(DATA SUPPLIED begins)

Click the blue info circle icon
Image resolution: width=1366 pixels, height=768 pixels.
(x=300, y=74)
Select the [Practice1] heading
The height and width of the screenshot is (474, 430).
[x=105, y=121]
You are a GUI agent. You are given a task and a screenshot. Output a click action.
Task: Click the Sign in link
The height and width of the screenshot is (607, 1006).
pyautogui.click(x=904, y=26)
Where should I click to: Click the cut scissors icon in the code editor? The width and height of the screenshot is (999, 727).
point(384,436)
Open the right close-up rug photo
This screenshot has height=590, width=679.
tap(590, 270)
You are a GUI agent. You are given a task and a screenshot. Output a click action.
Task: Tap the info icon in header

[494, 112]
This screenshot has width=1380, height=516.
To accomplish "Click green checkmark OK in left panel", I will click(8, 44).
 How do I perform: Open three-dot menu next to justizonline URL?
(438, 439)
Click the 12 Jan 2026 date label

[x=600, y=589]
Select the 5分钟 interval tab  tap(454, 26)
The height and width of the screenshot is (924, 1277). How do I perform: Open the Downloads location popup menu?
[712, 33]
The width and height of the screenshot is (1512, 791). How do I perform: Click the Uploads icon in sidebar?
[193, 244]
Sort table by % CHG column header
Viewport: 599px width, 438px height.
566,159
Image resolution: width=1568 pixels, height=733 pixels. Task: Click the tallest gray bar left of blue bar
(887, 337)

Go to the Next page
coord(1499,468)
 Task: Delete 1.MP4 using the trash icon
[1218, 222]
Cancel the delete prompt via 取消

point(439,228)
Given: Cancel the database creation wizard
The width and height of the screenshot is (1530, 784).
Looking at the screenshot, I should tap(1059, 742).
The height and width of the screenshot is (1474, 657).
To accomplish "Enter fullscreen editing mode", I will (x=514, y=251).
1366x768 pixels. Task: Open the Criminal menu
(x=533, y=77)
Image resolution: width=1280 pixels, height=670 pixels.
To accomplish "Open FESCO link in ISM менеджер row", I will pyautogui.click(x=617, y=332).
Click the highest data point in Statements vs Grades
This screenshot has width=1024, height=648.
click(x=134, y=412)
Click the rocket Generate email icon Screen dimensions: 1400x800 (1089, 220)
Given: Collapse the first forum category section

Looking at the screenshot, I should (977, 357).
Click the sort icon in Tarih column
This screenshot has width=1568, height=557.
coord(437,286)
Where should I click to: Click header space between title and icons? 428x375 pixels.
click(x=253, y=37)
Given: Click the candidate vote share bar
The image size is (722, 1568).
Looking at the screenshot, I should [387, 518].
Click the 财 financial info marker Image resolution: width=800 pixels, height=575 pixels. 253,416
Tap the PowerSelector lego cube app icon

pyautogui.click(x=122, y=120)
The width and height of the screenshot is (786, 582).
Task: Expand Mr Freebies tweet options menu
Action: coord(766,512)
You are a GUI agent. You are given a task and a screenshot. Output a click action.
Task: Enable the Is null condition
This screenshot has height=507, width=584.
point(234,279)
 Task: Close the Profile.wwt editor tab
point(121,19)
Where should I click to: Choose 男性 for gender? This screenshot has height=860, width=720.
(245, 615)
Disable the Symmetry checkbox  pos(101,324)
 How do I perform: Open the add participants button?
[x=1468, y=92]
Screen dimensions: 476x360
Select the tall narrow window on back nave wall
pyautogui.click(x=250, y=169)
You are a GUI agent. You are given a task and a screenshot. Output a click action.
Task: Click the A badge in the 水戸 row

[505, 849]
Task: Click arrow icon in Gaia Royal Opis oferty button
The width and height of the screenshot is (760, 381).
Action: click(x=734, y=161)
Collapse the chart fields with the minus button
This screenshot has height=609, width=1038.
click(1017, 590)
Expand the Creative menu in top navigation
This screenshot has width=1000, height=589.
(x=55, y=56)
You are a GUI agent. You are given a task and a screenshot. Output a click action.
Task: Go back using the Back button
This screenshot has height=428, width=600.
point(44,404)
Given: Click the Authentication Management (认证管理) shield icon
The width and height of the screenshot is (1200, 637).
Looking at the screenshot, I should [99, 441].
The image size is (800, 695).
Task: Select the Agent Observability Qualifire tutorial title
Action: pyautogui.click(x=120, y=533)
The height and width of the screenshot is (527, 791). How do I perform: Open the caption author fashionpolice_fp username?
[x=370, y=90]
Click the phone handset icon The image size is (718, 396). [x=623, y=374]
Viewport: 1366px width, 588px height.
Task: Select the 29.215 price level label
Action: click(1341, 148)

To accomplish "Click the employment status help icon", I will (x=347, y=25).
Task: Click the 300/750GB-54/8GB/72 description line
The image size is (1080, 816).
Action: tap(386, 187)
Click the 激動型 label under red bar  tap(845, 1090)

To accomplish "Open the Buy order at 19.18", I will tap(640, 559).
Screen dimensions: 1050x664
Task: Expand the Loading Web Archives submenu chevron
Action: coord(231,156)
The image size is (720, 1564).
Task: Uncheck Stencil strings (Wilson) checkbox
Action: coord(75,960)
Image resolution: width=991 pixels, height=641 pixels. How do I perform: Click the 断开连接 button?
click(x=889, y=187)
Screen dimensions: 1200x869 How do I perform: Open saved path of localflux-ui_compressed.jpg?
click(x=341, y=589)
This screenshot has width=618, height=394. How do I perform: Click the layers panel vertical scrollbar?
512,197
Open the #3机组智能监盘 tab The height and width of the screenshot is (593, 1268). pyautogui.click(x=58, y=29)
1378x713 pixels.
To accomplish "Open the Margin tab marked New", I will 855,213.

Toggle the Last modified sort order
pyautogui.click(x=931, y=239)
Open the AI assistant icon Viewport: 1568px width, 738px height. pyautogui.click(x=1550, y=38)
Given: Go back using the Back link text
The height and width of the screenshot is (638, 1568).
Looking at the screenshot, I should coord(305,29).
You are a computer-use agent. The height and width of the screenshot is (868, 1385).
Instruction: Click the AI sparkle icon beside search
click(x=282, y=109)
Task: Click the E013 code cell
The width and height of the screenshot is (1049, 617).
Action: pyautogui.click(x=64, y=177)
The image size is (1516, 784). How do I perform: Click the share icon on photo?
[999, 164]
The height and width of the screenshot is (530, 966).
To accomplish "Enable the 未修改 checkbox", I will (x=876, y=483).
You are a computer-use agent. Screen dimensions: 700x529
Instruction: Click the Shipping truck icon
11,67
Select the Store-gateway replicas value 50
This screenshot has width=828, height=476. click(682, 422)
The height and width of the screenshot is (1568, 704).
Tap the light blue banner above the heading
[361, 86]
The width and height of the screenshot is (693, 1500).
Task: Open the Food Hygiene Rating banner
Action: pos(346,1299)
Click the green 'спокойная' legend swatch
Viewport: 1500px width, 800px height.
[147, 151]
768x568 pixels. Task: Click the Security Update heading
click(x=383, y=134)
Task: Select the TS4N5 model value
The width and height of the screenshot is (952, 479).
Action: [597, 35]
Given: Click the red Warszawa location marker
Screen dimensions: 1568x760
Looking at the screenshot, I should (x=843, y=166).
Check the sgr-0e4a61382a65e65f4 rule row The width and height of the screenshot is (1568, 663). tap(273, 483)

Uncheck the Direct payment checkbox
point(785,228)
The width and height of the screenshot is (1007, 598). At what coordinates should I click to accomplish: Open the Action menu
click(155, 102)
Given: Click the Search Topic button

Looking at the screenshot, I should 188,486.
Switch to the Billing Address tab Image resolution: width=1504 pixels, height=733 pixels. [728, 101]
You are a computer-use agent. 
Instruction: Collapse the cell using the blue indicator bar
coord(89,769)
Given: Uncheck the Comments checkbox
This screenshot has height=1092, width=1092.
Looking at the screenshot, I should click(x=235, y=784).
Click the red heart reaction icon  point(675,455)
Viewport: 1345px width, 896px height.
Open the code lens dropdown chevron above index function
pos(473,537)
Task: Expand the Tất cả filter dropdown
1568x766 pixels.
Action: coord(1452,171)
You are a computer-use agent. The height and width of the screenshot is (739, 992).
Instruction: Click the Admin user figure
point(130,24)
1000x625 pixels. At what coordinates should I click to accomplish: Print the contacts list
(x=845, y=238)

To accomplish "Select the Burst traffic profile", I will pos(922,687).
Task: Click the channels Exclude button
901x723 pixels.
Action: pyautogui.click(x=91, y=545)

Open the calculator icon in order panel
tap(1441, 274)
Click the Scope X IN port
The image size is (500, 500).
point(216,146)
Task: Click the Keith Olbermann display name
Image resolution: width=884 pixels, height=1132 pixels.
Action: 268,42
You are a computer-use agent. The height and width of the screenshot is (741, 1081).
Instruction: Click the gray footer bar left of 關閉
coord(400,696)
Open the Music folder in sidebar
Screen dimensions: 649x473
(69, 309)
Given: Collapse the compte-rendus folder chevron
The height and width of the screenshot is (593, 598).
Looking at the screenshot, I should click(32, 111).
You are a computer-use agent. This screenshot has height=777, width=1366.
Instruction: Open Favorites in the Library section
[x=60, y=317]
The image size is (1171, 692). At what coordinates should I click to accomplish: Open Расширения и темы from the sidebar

(DATA SUPPLIED ends)

- _AIM OF THE EXERCISE_: Report the lines above that contain "Enable".

- _EXERCISE RESPONSE_:
Task: Enable the Is null condition
To accomplish "Enable the 未修改 checkbox", I will (x=876, y=483).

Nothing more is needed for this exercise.